SkyBridge Capital founder Anthony Scaramucci said the United States and its allies developed a “systemic blind spot” after the Berlin Wall fell in 1989, arguing that the West treated liberal democracy’s victory as inevitable and, in doing so, walked into structural economic mistakes that still fuel today’s political and cultural fractures.
‘End Of History’ Fueled Policy Arrogance
In a post on X on Wednesday, Scaramucci said leaders absorbed political scientist Francis Fukuyama’s “End of History” framing and “got arrogant,” assuming Western systems would naturally spread.
He wrote that confidence helped justify offshoring and deeper trade integration, including bringing China into the World Trade Organization in 2001, while dismissing early warnings about hollowed-out factory towns that flared into public view during the 1999 Seattle protests.

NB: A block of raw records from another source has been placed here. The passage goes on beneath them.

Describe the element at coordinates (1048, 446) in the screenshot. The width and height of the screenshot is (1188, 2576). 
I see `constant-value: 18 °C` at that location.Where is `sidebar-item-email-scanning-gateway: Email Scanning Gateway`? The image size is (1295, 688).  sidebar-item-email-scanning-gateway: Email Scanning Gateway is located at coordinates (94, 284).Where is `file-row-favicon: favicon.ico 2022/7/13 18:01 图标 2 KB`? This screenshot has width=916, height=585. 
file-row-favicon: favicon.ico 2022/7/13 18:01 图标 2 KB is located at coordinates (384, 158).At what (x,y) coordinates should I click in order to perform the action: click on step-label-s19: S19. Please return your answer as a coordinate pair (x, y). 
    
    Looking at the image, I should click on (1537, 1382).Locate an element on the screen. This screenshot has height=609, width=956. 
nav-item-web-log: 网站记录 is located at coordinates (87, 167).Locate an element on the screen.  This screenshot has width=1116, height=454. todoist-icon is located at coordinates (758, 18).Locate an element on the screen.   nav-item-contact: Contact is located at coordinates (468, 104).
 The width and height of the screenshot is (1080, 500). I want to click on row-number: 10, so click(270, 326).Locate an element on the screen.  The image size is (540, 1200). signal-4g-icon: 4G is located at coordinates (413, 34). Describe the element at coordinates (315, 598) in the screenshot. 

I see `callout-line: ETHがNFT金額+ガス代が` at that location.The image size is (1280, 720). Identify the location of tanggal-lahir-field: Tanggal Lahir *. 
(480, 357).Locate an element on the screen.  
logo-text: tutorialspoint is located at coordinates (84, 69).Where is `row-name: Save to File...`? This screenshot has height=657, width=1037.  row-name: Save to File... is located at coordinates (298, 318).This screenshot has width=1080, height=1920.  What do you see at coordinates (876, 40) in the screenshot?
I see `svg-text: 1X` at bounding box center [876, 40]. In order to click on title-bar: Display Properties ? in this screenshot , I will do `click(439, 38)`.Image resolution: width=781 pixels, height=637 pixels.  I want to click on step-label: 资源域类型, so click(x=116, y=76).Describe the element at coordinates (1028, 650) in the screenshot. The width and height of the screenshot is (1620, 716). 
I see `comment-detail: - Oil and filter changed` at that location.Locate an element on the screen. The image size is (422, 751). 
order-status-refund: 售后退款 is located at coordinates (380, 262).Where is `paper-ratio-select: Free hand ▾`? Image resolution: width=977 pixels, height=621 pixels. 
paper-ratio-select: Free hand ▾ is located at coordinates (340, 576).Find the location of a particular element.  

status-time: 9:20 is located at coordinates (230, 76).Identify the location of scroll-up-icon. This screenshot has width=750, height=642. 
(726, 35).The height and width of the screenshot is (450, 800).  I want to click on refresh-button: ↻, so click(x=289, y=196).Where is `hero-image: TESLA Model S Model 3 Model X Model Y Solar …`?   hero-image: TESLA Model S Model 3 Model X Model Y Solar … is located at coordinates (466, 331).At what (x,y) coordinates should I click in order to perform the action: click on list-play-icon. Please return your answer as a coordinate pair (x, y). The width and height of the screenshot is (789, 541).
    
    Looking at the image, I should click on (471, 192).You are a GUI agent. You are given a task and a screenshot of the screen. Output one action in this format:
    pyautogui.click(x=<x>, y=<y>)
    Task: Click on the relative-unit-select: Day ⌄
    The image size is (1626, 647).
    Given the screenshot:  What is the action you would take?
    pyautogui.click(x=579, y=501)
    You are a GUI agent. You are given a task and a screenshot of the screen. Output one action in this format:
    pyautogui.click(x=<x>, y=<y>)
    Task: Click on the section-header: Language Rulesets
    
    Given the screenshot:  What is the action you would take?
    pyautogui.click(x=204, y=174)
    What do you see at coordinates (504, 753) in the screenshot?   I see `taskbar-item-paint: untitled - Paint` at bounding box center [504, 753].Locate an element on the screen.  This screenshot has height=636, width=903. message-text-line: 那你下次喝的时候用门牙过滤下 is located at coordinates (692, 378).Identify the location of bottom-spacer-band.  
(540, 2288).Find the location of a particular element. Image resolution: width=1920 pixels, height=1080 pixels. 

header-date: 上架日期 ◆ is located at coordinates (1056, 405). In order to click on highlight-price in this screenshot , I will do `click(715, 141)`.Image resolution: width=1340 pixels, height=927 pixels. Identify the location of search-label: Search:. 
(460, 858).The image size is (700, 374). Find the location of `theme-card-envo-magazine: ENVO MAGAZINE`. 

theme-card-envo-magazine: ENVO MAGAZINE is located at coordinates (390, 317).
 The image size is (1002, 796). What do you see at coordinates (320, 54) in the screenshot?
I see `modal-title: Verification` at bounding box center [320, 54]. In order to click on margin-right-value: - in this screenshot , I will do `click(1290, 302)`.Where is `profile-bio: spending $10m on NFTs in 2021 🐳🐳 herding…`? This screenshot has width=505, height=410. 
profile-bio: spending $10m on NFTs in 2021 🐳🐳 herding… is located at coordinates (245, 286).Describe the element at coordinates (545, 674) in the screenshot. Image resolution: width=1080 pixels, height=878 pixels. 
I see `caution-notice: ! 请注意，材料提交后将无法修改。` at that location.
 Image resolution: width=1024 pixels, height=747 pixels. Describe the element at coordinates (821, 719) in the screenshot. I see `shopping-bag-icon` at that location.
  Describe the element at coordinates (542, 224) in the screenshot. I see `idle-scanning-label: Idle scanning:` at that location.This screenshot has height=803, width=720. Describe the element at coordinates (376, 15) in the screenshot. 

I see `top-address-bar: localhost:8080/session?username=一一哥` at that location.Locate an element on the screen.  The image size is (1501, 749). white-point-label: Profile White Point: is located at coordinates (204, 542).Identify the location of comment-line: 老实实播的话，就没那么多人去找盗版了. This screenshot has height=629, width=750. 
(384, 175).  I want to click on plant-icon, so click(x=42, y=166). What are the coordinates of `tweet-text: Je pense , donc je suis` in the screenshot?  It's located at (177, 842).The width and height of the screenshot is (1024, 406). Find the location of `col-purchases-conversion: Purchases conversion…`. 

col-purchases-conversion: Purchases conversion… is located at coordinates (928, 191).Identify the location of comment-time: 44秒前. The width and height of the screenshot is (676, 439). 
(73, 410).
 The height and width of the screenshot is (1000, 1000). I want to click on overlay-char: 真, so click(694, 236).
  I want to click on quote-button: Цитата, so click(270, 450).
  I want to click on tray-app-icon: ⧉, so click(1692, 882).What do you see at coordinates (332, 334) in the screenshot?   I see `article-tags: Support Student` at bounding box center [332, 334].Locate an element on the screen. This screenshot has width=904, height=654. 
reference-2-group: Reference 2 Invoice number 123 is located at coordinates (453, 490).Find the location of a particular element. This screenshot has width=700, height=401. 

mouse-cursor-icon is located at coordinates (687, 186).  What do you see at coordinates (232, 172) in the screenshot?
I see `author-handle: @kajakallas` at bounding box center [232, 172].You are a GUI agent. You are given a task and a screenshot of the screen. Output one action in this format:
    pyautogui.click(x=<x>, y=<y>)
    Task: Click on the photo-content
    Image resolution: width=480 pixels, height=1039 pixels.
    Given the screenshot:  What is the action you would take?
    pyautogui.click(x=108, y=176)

Scaramucci Admits He ‘Misread The Moment’
Scaramucci also aimed part of the critique inward, describing himself at the time as “I was there. I was 35. A smug Wall Street analyst,” and saying he waved off the concerns of American workers. In his telling, the problem wasn’t a single bad bet but an era of overconfidence that treated cheaper capital and lower costs as “inevitable progress,” without preparing for the social and political backlash that followed.
He closed the post with a warning he framed as a lesson for the present, “Success breeds overconfidence. Overconfidence breeds structural mistakes. And when the bill comes due, it’s cultural, economic, and political all at once. The first step in fixing it is admitting we misread the moment.”
Upcoming Book And Trump Critique
Scaramucci tied the argument to launch his forthcoming book, All the Wrong Moves, which he says traces how major bipartisan decisions over decades dismantled parts of the American dream and widened mistrust and division.
It is worth noting that Scaramucci has been a vocal critic of President Donald Trump’s broad economic and foreign policy decisions. Most recently, he predicted a Republican defeat in the upcoming midterms, citing Trump’s record-low approval ratings.
The financier has, however, heaped praise on Trump’s administration for its attempts to support the cryptocurrency industry and has admitted that the President and his administrators have done a “far better” job for cryptocurrency than what Joe Biden or Kamala Harris would deliver.